Start of GIVEN RECORDS

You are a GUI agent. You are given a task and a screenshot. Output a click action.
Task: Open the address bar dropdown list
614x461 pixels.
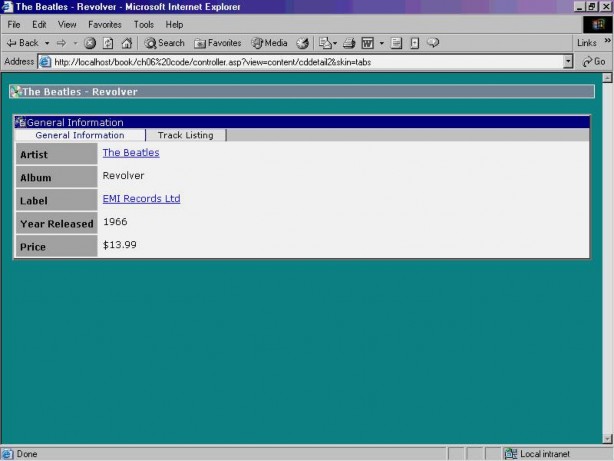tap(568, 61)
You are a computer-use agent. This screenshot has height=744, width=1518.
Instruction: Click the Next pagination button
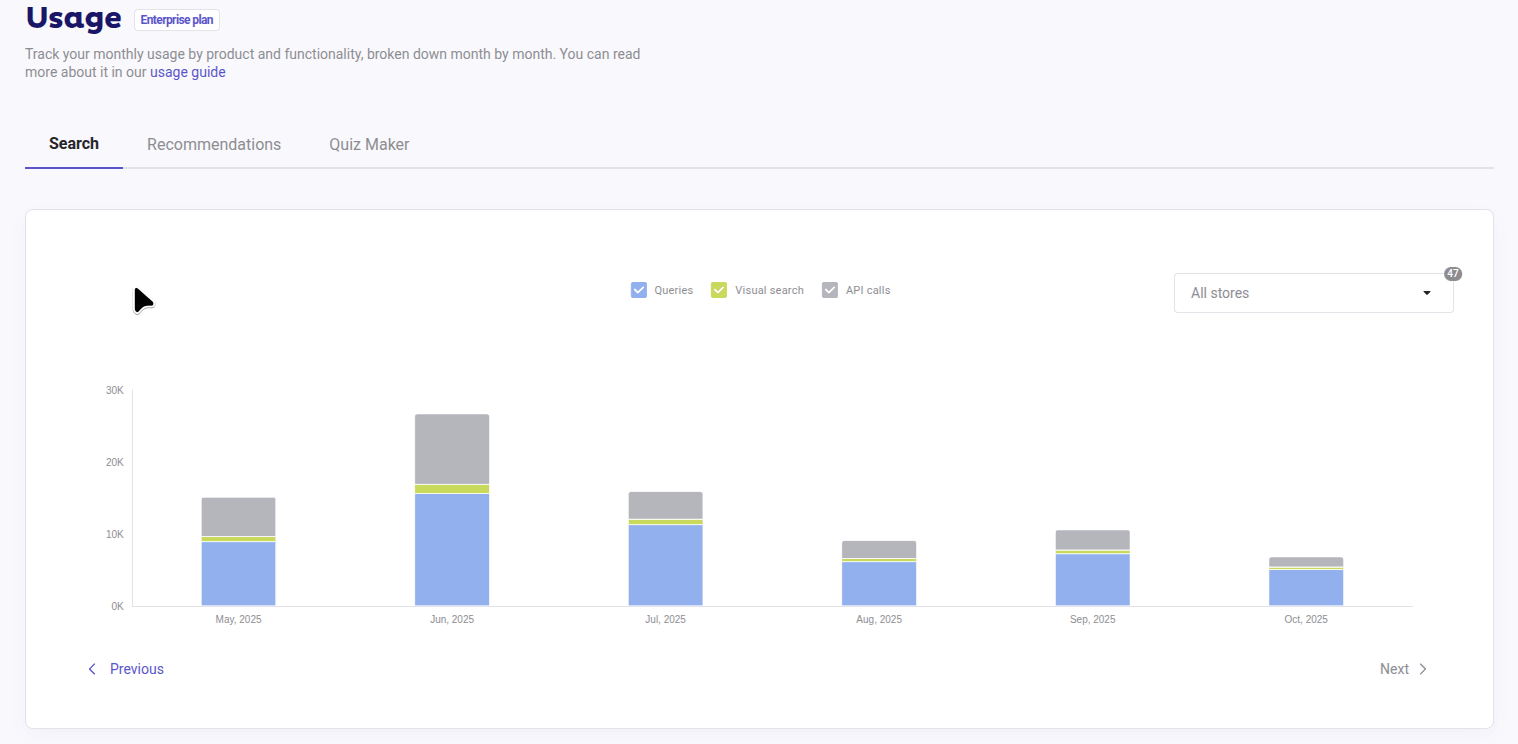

End of GIVEN RECORDS

Count the lines of the records that contain the word "agent", and give only the number.

- COMPLETE ANSWER -
2